** start of PASSAGE TO READ **

As we discussed in detail in an earlier blog, retail and CPG GBS centers have evolved over the years to provide support across the value chain, delivering core processes such as sales and marketing and supply chain management. And digital services increasingly core to service delivery. In fact, about 40% of all new retail and CPG GBS set-ups in the past two to three years have been centered around digital capabilities, analytics and automation technologies in particular.
Many GBS centers have gained confidence and visibility across their enterprises during these turbulent times. In one example, a CPG firm’s GBS center swiftly moved to a work-from-home delivery model, while simultaneously helping its service provider get back on its feet by supplying spare laptops and other assistance. The center also took on additional activities from other parts of the enterprise, completing complex tasks such as quarter-close and year-close using a work-from-home construct – a first for the entire enterprise.
The disruptive environment provided many retail and CPG GBS centers the opportunity to elevate the support they provide to their enterprises. We believe these GBS centers can have an impact in a variety of ways, three of which we describe below.
Strengthen support across the value chain
With the re-orientation of consumer behavior and supply chain disruptions, retail and CPG enterprises are likely to adjust several elements across the value chain – from supply chain and logistics to e-commerce architecture. GBS organizations are well placed to lead initiatives related to the revised value chain such as managing e-commerce webpage design, AI-driven customer sentiment analysis, and pricing optimization. The sharp increase in online purchasing also increases the scope of delivery opportunity in areas such as fraud detection, identification of counterfeit products, integrated cashless payment systems, and promotion management, all of which have been in nascent stages of adoption to date.

** end of PASSAGE TO READ **
** start of ENTRIES **

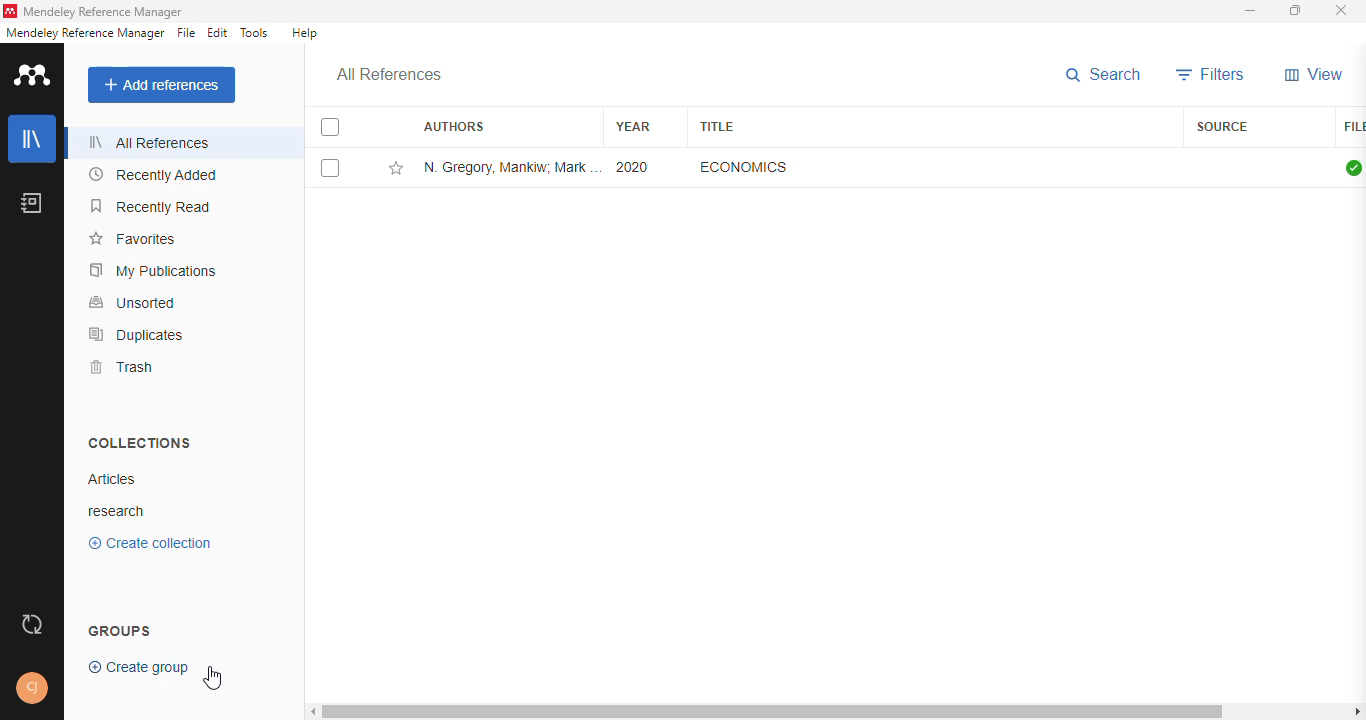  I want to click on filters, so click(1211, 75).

** end of ENTRIES **
** start of ENTRIES **

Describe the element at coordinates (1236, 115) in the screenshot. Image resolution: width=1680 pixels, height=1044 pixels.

** end of ENTRIES **

SET PROBLEM >>
Please explain, in one to three sentences, why the passage on retail and CPG GBS centers expects those enterprises to adjust several elements across the value chain.

COMPLETE ANSWER >>
Retail and CPG enterprises are likely to make these adjustments because of the re-orientation of consumer behavior and disruptions to the supply chain. The changes could reach from supply chain and logistics to e-commerce architecture.